PROBLEM: Write out again, please, the records below from the first line to the line holding "Task: Go to previous slide with left arrow", inclusive, and nothing else.

AVAILABLE DATA:
____________________

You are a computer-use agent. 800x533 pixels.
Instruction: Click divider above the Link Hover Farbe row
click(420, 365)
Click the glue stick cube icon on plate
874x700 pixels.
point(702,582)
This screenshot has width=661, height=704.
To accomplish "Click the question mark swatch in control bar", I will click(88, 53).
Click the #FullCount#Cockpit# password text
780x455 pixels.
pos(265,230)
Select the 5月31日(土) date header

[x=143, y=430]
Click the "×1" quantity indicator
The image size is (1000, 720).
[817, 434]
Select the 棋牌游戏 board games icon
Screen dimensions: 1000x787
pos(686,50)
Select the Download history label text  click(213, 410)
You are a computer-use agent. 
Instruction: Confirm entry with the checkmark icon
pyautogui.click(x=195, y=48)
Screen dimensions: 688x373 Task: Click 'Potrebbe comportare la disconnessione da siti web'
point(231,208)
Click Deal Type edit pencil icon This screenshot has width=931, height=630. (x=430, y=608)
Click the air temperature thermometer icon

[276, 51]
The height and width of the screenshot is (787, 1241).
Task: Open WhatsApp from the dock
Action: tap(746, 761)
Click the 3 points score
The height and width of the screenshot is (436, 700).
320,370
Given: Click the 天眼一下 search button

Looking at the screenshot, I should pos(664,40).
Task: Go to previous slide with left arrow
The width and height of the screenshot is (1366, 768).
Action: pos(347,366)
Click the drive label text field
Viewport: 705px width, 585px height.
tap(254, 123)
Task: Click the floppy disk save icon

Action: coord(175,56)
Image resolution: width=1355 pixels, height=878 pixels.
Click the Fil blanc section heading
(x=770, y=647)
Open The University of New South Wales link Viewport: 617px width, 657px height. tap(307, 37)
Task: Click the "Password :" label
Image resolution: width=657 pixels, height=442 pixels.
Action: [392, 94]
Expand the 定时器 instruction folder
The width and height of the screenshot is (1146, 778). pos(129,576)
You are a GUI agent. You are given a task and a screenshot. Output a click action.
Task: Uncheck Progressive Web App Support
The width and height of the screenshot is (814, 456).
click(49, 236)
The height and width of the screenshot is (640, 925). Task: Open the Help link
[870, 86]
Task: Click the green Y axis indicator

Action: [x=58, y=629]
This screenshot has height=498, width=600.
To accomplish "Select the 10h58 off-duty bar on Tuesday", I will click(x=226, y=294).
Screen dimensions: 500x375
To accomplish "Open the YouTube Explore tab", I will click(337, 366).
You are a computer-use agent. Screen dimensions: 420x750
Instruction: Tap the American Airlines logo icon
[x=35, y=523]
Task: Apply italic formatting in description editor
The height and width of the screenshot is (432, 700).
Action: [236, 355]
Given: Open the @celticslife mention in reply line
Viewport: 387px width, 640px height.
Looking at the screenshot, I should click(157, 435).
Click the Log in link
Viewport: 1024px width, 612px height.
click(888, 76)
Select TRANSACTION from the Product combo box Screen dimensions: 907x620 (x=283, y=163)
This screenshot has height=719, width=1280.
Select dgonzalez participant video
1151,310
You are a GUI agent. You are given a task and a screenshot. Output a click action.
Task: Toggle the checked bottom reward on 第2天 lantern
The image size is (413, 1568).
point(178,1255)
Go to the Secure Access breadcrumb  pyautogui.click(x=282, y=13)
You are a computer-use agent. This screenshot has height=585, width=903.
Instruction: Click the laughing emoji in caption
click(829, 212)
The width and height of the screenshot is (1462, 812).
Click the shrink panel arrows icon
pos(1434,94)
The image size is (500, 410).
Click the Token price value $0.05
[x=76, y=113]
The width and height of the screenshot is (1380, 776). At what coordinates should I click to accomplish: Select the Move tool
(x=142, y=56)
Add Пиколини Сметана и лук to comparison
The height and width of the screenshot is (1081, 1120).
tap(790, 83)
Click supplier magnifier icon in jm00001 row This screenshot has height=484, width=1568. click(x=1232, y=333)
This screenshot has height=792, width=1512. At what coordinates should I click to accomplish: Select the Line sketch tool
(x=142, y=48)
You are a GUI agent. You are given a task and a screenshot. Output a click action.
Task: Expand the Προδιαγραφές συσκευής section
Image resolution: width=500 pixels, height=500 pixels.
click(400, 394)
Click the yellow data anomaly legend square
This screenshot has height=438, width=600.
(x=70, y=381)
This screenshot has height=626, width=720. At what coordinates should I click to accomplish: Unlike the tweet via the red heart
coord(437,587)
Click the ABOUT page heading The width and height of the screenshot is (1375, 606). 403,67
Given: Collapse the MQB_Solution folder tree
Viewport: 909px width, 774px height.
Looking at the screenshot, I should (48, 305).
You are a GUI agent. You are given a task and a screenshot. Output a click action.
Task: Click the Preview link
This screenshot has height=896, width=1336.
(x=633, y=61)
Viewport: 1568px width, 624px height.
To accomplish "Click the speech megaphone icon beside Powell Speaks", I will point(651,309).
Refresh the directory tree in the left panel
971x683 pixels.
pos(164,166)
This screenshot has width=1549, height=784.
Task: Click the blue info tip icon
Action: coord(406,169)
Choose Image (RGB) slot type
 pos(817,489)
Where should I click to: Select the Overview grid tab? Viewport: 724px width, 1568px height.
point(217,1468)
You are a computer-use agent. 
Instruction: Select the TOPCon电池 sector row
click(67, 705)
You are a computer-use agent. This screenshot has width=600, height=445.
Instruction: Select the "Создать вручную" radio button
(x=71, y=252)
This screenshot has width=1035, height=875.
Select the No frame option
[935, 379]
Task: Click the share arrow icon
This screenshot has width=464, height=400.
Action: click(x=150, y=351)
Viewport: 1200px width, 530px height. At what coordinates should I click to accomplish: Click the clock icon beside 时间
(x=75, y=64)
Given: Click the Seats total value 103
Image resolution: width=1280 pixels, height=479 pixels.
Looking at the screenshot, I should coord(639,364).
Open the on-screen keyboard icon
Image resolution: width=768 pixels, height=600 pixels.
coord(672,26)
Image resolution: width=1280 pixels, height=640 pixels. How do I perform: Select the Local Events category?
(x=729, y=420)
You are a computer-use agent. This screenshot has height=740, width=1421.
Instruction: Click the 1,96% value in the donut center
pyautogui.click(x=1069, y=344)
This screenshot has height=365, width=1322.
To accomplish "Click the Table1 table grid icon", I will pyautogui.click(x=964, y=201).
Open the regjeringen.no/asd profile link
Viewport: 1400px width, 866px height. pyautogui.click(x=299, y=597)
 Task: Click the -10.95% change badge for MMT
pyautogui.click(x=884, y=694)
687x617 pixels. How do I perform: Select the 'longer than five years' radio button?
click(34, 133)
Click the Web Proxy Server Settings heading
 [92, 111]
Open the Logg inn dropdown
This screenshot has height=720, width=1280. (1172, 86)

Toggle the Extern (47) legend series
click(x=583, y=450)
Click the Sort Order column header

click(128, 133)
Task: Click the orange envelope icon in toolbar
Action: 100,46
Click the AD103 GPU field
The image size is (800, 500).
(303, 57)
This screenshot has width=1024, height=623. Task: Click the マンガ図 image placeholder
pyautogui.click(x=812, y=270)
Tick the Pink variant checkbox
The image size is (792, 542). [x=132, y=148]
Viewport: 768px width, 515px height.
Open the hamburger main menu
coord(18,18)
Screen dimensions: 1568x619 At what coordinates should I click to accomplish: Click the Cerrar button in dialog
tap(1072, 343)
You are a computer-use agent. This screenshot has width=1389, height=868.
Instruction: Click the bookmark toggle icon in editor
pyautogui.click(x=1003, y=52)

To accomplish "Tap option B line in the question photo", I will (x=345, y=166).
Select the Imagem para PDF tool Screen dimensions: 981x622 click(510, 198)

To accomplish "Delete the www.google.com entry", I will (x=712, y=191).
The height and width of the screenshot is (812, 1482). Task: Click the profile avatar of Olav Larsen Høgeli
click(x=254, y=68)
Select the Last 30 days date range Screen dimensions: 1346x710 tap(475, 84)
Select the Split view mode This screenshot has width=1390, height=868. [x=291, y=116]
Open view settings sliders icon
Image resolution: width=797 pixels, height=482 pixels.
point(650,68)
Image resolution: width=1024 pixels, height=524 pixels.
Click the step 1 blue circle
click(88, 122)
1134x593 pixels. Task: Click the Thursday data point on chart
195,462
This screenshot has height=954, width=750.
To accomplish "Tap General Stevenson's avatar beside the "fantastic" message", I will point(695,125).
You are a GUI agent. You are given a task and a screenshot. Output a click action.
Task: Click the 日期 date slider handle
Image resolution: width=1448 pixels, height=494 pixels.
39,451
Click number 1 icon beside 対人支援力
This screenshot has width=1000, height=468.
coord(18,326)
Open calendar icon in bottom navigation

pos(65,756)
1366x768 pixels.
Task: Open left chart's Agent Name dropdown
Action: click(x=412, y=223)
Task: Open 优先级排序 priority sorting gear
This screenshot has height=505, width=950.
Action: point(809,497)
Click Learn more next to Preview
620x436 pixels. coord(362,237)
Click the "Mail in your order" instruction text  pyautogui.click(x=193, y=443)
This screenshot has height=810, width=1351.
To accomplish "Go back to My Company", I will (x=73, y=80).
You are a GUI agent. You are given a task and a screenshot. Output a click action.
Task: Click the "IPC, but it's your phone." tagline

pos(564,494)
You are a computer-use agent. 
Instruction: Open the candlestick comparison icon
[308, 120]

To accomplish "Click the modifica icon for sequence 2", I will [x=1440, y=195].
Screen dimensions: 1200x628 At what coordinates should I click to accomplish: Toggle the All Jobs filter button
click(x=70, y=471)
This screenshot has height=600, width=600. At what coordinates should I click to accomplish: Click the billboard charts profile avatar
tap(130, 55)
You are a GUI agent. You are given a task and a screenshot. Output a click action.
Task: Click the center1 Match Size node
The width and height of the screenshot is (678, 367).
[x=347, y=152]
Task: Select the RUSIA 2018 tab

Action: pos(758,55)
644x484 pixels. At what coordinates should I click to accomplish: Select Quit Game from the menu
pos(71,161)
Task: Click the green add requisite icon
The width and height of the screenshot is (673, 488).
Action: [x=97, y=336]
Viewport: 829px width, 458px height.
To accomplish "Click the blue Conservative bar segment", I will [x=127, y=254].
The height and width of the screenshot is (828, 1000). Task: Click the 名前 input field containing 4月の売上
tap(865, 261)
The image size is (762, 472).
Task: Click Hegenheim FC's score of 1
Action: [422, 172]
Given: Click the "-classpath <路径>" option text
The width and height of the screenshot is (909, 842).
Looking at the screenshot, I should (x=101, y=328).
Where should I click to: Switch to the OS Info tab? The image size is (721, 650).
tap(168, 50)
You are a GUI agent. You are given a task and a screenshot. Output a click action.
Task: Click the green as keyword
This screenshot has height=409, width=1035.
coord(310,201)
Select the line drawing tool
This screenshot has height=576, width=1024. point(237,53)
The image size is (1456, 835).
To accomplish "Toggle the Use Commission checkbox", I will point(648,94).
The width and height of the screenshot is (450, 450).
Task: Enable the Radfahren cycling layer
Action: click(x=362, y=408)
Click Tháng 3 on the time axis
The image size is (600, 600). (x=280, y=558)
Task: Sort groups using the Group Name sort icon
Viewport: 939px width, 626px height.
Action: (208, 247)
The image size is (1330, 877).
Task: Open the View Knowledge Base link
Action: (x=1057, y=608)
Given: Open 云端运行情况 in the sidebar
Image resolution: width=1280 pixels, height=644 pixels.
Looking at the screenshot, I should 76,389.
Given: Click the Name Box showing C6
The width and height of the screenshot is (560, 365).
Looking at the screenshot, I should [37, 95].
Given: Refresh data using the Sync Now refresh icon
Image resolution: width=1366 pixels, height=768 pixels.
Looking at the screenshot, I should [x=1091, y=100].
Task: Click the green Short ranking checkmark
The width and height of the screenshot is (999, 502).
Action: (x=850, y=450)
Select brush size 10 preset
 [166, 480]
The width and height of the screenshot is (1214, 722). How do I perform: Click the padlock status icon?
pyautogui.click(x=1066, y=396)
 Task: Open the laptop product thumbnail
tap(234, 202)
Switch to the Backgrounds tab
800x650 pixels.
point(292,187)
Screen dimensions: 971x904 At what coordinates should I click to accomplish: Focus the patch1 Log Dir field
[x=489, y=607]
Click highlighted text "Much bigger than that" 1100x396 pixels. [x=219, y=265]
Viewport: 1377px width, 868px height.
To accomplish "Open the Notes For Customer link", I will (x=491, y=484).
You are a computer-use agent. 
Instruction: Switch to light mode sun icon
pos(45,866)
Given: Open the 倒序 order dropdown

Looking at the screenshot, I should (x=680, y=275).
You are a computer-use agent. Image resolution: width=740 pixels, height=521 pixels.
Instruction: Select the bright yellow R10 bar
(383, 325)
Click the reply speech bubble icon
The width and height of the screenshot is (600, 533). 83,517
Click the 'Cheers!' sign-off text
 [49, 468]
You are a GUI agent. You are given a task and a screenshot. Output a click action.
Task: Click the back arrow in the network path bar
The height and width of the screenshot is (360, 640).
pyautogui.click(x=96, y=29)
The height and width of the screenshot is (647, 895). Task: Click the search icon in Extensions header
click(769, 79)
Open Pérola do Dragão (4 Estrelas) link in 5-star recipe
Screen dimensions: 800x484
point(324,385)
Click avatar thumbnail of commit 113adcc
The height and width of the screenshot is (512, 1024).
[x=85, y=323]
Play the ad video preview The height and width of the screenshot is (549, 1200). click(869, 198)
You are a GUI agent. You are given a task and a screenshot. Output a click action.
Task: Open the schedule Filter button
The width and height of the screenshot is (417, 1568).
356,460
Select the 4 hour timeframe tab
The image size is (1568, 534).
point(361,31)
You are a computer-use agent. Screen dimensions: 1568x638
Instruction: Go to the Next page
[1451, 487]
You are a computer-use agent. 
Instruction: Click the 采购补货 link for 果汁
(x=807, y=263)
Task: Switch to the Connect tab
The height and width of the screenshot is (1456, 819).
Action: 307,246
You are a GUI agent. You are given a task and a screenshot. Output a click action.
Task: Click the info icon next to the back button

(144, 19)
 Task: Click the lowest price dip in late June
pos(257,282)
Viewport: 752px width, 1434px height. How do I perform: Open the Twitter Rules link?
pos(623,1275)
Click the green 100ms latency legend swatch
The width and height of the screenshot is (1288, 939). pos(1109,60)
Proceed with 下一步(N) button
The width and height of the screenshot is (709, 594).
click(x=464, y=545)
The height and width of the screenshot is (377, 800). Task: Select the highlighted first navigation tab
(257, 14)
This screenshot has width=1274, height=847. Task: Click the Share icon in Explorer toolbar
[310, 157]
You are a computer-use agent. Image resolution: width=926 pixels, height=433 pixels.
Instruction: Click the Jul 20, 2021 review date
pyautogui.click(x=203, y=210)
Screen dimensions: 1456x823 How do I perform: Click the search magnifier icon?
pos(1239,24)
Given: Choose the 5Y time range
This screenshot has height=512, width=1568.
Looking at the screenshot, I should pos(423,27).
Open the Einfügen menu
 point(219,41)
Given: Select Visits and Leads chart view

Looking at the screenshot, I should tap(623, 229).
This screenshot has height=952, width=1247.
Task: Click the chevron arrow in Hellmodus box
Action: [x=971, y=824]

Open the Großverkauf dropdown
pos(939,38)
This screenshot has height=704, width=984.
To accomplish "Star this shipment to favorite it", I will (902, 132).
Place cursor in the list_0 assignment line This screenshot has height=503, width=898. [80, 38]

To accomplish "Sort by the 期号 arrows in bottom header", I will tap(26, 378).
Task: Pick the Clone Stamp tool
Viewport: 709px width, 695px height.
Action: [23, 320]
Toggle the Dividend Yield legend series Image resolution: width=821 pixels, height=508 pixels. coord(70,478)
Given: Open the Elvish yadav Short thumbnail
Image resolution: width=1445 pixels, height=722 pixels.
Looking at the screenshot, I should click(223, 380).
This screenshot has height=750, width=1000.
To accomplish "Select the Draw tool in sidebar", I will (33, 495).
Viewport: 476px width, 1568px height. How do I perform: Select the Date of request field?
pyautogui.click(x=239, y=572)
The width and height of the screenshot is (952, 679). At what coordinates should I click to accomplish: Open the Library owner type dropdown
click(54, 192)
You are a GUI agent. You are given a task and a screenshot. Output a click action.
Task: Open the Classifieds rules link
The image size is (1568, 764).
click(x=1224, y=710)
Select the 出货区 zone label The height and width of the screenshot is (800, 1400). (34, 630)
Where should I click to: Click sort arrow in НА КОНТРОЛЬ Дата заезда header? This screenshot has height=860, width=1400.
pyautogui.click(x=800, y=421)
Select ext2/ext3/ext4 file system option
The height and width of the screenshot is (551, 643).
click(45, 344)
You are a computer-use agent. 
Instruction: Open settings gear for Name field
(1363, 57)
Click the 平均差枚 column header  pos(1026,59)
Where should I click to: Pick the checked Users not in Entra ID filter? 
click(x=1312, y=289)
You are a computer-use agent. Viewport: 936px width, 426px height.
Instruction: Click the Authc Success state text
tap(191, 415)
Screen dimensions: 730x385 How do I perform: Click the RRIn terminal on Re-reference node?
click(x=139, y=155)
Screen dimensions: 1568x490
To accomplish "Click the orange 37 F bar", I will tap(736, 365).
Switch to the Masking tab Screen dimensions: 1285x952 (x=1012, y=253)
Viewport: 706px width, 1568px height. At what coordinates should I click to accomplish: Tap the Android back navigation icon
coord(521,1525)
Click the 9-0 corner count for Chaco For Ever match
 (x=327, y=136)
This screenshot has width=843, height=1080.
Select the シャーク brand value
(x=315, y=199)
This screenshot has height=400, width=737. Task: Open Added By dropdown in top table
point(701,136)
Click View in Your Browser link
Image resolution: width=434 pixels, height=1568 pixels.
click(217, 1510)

____________________

RESPONSE BOX:
You are a computer-use agent. 800x533 pixels.
Instruction: Click divider above the Link Hover Farbe row
click(420, 365)
Click the glue stick cube icon on plate
874x700 pixels.
point(702,582)
This screenshot has width=661, height=704.
To accomplish "Click the question mark swatch in control bar", I will click(88, 53).
Click the #FullCount#Cockpit# password text
780x455 pixels.
pos(265,230)
Select the 5月31日(土) date header

[x=143, y=430]
Click the "×1" quantity indicator
The image size is (1000, 720).
[817, 434]
Select the 棋牌游戏 board games icon
Screen dimensions: 1000x787
pos(686,50)
Select the Download history label text  click(213, 410)
You are a computer-use agent. 
Instruction: Confirm entry with the checkmark icon
pyautogui.click(x=195, y=48)
Screen dimensions: 688x373 Task: Click 'Potrebbe comportare la disconnessione da siti web'
point(231,208)
Click Deal Type edit pencil icon This screenshot has width=931, height=630. (x=430, y=608)
Click the air temperature thermometer icon

[276, 51]
The height and width of the screenshot is (787, 1241).
Task: Open WhatsApp from the dock
Action: tap(746, 761)
Click the 3 points score
The height and width of the screenshot is (436, 700).
320,370
Given: Click the 天眼一下 search button

Looking at the screenshot, I should pos(664,40).
Task: Go to previous slide with left arrow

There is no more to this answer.